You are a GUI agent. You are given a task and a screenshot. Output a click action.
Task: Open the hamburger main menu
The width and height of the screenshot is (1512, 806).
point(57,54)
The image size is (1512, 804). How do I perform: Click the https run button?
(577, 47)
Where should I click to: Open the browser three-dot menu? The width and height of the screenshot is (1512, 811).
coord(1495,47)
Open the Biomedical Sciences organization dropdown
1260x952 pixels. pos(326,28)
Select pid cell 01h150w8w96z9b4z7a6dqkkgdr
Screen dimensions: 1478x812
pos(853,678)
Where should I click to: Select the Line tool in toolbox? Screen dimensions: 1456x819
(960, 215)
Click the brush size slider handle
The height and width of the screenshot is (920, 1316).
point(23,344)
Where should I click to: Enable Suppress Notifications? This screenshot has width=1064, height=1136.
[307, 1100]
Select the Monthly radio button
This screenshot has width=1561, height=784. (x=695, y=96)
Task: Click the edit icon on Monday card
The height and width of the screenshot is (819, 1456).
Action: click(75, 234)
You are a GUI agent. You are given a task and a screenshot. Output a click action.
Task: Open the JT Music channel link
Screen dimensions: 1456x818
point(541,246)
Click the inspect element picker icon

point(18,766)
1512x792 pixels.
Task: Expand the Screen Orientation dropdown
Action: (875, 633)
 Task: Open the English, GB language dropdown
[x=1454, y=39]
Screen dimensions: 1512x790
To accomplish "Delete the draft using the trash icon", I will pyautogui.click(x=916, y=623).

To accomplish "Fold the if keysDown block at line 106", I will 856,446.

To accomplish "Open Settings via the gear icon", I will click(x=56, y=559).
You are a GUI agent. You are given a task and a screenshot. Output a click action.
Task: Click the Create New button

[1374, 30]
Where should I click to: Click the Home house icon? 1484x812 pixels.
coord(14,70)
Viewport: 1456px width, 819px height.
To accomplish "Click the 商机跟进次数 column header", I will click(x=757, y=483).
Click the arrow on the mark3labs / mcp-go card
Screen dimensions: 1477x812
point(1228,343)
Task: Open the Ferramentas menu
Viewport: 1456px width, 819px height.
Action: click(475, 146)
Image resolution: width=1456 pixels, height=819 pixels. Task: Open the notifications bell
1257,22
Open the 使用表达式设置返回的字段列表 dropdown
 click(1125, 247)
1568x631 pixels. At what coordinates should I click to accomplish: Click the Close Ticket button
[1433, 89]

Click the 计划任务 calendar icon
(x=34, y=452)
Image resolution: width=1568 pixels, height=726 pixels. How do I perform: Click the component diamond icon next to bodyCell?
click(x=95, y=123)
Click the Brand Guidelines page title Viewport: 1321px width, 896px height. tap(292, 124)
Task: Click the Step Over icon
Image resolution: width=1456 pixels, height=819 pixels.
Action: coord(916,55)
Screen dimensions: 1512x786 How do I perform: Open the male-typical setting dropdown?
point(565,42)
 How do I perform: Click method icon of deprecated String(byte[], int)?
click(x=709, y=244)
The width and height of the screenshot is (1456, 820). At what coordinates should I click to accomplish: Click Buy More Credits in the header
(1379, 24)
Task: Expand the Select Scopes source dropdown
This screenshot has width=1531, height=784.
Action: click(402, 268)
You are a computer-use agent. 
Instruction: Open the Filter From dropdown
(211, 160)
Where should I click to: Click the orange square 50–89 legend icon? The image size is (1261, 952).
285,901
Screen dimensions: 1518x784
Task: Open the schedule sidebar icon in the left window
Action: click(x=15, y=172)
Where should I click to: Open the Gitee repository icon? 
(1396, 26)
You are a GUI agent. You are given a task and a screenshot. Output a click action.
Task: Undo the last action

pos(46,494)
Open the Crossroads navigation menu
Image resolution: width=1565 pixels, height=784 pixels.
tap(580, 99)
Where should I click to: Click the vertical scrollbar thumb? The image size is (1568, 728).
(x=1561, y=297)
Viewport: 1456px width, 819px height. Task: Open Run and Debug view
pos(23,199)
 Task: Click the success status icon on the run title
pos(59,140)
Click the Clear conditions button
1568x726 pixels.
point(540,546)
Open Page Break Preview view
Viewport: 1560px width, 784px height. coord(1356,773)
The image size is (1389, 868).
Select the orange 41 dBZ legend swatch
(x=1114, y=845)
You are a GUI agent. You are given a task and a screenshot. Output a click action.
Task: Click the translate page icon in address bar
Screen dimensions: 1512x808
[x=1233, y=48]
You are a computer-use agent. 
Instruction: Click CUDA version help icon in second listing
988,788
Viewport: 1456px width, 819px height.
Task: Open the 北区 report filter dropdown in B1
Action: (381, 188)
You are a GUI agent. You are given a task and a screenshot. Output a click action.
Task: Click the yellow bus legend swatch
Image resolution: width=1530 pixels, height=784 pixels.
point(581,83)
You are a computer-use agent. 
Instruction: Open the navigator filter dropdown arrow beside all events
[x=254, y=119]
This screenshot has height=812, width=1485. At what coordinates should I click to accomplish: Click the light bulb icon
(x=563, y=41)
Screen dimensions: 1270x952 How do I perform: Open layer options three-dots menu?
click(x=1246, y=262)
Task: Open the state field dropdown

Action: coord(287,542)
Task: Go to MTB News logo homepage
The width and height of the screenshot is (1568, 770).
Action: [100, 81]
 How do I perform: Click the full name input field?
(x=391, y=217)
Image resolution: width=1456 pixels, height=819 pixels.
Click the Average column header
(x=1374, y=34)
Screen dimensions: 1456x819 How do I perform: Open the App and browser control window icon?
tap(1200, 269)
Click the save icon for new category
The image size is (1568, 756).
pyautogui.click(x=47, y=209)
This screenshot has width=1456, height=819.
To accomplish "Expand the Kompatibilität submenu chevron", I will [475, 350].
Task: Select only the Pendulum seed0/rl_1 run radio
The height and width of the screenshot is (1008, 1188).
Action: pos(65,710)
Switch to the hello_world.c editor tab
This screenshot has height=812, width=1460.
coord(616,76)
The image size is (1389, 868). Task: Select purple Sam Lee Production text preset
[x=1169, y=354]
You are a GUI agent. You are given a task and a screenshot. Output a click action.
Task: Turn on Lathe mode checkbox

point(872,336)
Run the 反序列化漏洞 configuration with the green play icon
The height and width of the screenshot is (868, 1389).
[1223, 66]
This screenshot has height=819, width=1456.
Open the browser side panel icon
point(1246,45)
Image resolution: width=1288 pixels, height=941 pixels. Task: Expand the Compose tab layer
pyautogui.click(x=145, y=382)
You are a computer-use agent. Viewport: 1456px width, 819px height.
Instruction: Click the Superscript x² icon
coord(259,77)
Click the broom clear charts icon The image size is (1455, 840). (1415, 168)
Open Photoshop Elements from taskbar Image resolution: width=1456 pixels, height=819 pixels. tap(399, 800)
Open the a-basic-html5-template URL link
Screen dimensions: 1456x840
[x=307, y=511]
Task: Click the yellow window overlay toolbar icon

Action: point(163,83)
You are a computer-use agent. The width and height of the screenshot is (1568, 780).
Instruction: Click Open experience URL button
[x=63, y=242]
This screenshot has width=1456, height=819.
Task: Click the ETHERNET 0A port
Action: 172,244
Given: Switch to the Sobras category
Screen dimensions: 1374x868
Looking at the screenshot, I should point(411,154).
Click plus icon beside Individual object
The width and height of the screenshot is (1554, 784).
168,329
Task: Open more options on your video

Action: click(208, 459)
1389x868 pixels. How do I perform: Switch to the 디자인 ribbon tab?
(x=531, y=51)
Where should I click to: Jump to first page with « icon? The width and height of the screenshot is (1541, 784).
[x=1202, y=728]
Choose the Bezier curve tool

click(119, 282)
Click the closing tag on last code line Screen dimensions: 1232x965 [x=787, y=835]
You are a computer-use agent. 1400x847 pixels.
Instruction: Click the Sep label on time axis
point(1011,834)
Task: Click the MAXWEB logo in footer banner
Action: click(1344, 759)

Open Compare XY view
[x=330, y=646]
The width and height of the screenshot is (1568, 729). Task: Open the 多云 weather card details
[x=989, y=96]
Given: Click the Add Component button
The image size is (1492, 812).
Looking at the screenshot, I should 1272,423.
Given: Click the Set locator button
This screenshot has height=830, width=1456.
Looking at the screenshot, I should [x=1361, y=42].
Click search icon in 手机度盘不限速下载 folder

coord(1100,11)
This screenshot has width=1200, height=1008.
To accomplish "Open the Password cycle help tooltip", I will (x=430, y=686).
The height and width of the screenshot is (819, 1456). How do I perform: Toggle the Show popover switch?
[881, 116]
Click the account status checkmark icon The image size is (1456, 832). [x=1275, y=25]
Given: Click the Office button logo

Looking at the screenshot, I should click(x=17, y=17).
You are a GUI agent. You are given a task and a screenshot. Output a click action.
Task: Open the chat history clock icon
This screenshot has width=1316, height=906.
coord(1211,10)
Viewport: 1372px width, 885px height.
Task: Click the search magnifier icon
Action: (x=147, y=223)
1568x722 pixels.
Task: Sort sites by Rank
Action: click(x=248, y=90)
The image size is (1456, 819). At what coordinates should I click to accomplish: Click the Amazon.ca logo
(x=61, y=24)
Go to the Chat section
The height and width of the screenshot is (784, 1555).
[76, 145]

** GOAL OF THE EXERCISE **
From the entries above, restate word for word the lines from the line containing "Open the 使用表达式设置返回的字段列表 dropdown" to the line containing "Task: Click the Step Over icon", both ends included, and nothing more.

** ANSWER SPACE **
Open the 使用表达式设置返回的字段列表 dropdown
 click(1125, 247)
1568x631 pixels. At what coordinates should I click to accomplish: Click the Close Ticket button
[1433, 89]

Click the 计划任务 calendar icon
(x=34, y=452)
Image resolution: width=1568 pixels, height=726 pixels. How do I perform: Click the component diamond icon next to bodyCell?
click(x=95, y=123)
Click the Brand Guidelines page title Viewport: 1321px width, 896px height. tap(292, 124)
Task: Click the Step Over icon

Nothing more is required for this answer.